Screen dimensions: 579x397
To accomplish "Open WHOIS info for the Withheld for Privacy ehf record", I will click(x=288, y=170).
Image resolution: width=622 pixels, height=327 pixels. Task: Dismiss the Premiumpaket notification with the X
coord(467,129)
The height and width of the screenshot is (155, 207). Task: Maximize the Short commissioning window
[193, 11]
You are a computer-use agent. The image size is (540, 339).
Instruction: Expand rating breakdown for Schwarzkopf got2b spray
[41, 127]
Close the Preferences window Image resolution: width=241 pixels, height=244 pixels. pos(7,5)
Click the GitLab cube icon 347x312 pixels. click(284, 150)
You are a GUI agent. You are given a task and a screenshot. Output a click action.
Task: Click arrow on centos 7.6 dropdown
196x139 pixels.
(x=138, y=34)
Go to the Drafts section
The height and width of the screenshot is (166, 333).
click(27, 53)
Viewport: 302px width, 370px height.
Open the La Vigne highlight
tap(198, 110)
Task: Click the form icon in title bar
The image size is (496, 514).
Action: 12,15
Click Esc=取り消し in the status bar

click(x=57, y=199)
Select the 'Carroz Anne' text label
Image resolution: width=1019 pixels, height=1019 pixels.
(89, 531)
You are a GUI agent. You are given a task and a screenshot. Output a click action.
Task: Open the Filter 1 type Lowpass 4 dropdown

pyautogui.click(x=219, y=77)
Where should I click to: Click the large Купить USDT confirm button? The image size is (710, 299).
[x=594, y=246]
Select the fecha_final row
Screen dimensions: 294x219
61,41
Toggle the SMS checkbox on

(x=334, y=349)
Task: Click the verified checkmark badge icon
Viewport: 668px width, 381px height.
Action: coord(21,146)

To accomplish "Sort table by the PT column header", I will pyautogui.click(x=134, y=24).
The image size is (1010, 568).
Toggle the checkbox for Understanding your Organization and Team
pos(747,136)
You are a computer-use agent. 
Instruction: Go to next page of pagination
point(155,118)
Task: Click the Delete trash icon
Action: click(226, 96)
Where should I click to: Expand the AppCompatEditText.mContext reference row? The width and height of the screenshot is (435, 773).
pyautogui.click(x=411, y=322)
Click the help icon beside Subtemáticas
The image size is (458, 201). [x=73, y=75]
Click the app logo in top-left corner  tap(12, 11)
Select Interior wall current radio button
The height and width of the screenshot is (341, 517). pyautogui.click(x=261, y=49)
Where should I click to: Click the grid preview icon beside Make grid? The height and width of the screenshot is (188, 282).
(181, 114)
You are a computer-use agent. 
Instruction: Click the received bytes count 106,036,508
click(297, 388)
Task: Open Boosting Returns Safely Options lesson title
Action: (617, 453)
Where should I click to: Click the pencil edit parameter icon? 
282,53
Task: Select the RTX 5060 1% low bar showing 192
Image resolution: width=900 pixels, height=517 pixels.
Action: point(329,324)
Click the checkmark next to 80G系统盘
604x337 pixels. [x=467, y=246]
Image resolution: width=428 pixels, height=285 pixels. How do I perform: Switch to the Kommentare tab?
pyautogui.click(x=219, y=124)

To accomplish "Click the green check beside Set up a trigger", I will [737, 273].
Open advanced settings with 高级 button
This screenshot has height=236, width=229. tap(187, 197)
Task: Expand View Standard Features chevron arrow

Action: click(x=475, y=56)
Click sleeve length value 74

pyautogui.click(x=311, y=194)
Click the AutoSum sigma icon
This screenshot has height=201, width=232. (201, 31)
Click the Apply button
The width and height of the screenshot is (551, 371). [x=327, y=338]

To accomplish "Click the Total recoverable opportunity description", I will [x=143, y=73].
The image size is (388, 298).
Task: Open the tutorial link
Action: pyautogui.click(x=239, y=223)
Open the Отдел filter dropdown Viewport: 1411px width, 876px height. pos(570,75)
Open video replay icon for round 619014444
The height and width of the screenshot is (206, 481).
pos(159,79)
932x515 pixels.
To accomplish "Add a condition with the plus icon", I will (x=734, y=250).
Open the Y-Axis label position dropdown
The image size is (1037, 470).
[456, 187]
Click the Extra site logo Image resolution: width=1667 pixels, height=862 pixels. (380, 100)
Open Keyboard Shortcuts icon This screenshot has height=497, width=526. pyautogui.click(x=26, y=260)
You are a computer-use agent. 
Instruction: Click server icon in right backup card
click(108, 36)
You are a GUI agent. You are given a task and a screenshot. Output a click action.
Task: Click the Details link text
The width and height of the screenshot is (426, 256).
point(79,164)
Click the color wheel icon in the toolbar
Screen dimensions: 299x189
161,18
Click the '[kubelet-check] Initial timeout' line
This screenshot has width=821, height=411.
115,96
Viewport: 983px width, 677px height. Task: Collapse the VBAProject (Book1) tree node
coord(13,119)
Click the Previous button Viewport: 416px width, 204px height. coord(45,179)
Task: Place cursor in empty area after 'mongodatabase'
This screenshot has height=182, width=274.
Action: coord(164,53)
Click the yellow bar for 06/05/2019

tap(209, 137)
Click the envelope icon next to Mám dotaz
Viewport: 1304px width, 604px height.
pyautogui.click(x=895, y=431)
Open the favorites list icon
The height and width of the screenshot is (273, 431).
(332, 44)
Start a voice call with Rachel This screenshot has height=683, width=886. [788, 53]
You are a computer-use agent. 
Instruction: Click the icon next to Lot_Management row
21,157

**Goal of the exercise**
Examine the listing above and state the number of lines that contain the word "logo", with no further remarks.

**Your solution**
2